Let me also be clear in saying that I am not one of these women who thinks every man who says hello to them or touches them in any way is harassing them. Indeed, I once got asked out at the gym, but I in no way found that intimidating or rude because it was done in a nice, respectful manner. I’ll admit it made me a little uncomfortable but only because it reminded me that I am in fact not invisible at the gym as I usually wish I were.
Now that all of that is out of the way, let me move on with my narrative . . .
This isn’t a treatise against men. Indeed I’m incredibly thankful for the many wonderful men in my life, from my loving husband to my father, grandfather, & many other male friends & family members whom I feel blessed to know. But I can’t let something like this happen to me without saying something. I refuse to live my life thinking of every man as a potential rapist or harasser, & yet I know that men like the one I unfortunately encountered today take advantage of the fact that so many women like me operate under the assumption “innocent until proven guilty.” (This is not to say I invite strange men into my house. Indeed, I almost never open the door to solicitors when my husband isn’t home. I just mean that I generally assume the best of people until shown otherwise.) And sadly most women placed in situations like mine today react in much the same way I did: we’re too flabbergasted to come up with a response that sufficiently puts the creeper in his place. While we should be telling them we’re not pieces of meat to be acquired, most of us are too stunned to say much of anything at all.
I consider myself to be a fairly strong, independent woman. I have a good career, financial stability (even without my husband’s salary), & a good head on my shoulders. And yet situations like today make me acutely aware of just how vulnerable I really am. Despite the fact that I work out quite a bit & am definitely stronger than the average woman, the simple truth is that even guys half my age could easily beat me up if they really wanted to. It happens much more often than I like to admit that I get off a machine at the gym thinking how awesome it is that I was able to do 50 lbs or whatever when I used to only be able to do 20 lbs, only to watch some scrawny thirteen year old boy hop on the machine & pop out 75 or 100 lbs like it’s nothing. It’s just biology, that’s all.

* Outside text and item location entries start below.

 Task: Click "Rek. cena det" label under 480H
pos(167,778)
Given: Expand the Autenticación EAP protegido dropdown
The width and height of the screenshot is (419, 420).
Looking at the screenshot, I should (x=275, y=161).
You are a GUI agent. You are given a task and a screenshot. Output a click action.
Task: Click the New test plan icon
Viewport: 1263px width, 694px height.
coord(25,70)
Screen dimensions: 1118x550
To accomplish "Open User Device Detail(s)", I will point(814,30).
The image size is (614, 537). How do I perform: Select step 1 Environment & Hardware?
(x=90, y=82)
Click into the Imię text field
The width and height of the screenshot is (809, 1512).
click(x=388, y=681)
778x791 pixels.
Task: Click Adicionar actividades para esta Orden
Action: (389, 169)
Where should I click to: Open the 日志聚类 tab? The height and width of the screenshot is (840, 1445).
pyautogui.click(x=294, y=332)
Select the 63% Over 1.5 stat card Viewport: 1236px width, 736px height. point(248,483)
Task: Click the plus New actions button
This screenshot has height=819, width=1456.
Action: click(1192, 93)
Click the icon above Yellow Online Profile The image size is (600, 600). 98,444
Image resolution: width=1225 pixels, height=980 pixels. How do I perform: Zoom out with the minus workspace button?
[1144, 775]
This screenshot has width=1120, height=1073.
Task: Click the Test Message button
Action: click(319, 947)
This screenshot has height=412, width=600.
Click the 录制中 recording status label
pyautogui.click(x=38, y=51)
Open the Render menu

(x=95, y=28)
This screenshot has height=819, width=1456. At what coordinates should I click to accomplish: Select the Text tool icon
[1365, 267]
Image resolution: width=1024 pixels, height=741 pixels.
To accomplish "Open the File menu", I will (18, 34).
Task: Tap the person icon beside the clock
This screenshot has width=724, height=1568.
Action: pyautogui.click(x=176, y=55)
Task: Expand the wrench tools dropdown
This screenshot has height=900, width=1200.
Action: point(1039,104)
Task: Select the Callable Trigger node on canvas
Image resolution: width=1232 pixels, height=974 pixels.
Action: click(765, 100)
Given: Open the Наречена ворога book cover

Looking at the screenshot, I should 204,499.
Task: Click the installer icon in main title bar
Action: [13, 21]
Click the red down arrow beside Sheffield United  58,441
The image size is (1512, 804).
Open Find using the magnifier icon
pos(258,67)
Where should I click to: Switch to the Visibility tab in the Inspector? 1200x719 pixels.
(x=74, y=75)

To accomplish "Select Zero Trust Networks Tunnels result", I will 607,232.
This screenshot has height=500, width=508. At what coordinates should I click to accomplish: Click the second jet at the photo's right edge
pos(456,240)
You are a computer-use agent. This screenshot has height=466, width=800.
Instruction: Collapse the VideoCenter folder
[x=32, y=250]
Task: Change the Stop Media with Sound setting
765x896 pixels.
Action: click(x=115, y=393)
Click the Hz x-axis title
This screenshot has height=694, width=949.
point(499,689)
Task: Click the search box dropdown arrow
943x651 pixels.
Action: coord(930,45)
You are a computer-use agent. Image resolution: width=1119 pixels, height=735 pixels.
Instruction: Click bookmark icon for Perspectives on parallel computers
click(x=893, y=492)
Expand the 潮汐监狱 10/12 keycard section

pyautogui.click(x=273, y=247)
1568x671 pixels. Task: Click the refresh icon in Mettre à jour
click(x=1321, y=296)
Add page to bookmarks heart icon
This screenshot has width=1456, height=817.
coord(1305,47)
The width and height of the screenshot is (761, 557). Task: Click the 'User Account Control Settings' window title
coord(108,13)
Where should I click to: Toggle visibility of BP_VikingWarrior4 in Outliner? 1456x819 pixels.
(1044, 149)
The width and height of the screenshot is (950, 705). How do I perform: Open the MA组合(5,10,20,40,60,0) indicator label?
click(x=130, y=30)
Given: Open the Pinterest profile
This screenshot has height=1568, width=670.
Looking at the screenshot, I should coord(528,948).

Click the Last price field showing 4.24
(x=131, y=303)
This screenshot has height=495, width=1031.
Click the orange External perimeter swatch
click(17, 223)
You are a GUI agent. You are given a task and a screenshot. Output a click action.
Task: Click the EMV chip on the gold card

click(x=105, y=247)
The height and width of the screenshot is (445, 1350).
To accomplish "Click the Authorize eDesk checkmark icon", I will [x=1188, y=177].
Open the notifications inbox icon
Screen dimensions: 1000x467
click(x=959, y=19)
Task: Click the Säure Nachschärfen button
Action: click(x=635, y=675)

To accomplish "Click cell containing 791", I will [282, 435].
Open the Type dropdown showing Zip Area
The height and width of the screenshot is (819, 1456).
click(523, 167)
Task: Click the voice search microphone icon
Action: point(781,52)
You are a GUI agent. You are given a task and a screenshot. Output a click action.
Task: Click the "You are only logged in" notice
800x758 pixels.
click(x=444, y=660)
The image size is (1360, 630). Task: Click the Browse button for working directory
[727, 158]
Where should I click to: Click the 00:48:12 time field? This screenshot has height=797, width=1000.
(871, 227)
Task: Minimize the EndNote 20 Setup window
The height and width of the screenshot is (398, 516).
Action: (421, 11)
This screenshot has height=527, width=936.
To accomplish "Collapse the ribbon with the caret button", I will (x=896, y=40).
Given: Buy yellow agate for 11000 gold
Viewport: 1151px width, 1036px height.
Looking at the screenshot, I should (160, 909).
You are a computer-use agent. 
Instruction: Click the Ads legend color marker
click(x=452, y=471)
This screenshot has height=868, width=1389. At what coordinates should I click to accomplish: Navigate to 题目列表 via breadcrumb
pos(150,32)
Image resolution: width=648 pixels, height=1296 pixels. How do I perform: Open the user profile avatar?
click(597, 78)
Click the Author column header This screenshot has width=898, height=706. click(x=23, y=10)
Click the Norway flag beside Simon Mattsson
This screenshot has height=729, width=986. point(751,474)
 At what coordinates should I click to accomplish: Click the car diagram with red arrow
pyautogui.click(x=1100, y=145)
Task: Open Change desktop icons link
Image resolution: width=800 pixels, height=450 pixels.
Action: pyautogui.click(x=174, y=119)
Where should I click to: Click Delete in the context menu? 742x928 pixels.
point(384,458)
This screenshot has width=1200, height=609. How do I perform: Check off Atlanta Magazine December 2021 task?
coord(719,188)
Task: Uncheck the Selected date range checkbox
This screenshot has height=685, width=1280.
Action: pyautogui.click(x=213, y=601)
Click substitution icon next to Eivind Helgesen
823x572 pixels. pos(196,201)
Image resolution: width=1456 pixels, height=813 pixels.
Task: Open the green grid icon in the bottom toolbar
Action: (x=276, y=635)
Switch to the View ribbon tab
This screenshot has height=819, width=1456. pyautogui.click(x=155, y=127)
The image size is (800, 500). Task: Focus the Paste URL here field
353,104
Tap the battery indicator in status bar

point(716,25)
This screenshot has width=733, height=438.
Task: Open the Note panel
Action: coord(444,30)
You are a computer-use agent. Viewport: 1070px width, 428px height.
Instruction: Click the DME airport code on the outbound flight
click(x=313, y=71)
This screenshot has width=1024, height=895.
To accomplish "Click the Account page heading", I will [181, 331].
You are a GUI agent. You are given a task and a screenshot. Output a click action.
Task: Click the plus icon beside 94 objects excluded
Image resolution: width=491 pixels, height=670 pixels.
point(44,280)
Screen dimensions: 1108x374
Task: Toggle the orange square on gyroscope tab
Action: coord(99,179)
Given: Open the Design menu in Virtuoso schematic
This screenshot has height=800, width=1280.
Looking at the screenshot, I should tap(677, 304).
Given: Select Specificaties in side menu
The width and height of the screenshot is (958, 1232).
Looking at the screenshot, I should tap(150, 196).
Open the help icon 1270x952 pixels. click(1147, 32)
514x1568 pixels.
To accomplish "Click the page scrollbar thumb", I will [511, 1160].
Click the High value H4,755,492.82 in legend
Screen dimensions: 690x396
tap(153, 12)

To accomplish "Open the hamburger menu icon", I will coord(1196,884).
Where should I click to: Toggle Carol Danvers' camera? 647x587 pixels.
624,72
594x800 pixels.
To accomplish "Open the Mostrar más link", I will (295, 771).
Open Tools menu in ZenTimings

If you’re a man who is reading this post, you’re probably already the type who is far too respectful to ever consider approaching a woman the way this man approached me today. Yet I can’t help but ask that men consider what it’s like for us as women in a world in which we are clearly the more vulnerable half of the population.
Let me be clear: this is not a pity party I’m throwing. I’m not asking for your sympathy. Only for your empathy. Situations like today make me realize how difficult it must be for all the good men in the world because the creepers of the world are giving your gender a bad name. If I’m capable of being empathetic towards men even after being so unceremoniously harassed today, I think it’s not too much to ask that we raise our sons to respect women & treat us like the human beings we are.
Here’s what I wish I’d had the presence of mind to say to the asshole who felt it necessary to intimidate me today:
“Yes, my husband knows exactly how lucky he is to be with me, just as I know how lucky I am to be with him. Additionally, I am not some piece of meat or object to be acquired. My husband did not “get” me. I chose to be with him because I wanted to be with him just as much as he wanted to be with me. On behalf of the other innocent women of the world whom I’m sure you’ve similarly disrespected, let me be clear in saying you’re a miserable, disgusting wanker who needs to get the hell out of my way . . . On that note, have a nice day!”